4

Assume that we have this index in OpenSearch:

 {
    "settings": {
        "index.knn": True,
        "number_of_replicas": 0,
        "number_of_shards": 1,
    },
    "mappings": {
        "properties": {
            "title": {"type": "text"},
            "tag": {"type": "text"},
            "e1": {
                "type": "knn_vector",
                "dimension": 512,
                "method": {
                    "name": "hnsw",
                    "space_type": "cosinesimil",
                    "engine": "nmslib",
                    "parameters": {"ef_construction": 512, "m": 24},
                },
            },
            "e2": {
                "type": "knn_vector",
                "dimension": 512,
                "method": {
                    "name": "hnsw",
                    "space_type": "cosinesimil",
                    "engine": "nmslib",
                    "parameters": {"ef_construction": 512, "m": 24},
                },
            },
            "e3": {
                "type": "knn_vector",
                "dimension": 512,
                "method": {
                    "name": "hnsw",
                    "space_type": "cosinesimil",
                    "engine": "nmslib",
                    "parameters": {"ef_construction": 512, "m": 24},
                },
            },
        }
    },
}

And we want to perform a search over all the fields (approximate knn for the vector fields). What would be the correct way to do this in OpenSearch?
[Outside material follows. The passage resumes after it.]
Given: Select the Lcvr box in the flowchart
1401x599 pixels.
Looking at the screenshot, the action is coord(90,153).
I have this query that works but I'm not sure if it is the correct way of doing this and if it uses approximate knn:

{
    "size": 10,
    "query": {
        "bool": {
            "should": [
                {
                    "function_score": {
                        "query": {
                            "knn": {
                                "e1": {
                                    "vector": [0, 1, 2, 3],
                                    "k": 10,
                                },
                            }
                        },
                        "weight": 1,
                    }
                },
                {
                    "function_score": {
                        "query": {
                            "knn": {
                                "e2": {
                                    "vector": [0, 1, 2, 3],
                                    "k": 10,
                                },
                            }
                        },
                        "weight": 1,
                    }
                },
                {
                    "function_score": {
                        "query": {
                            "knn": {
                                "e3": {
                                    "vector": [0, 1, 2, 3],
                                    "k": 10,
                                },
                            }
                        },
                        "weight": 1,
                    }
                },
                {
                    "function_score": {
                        "query": {
                            "match": {"title": "title"}
                        },
                        "weight": 0.1,
                    }
                },
                {
                    "function_score": {
                        "query": {"match": {"tag": "tag"}},
                        "weight": 0.1,
                    }
                },
            ]
        }
    },
    "_source": False,
}

In other words, I want to know how this which is for ElasticSearch can be done in OpenSearch.

Edit 1: I want to do this Elasticsearch new feature in OpenSearch. The question is how and also what does the query mentioned above does exactly.

Alireza Fa
  • 131
  • 6

1 Answers1

3

Searching multiple kNN fields in Elasticsearch is not yet supported. Here you can find the development, not yet released, related to issue #91187 and PR #92118 that was merged for version 8.7... the current version is 8.6.

In OpenSearch's documentation regarding k-NN, no reference can currently be found. However, looking at this Github issue, it seems that searching on multiple vector fields is possible in a single search request using either a boolean query or a dis_max query.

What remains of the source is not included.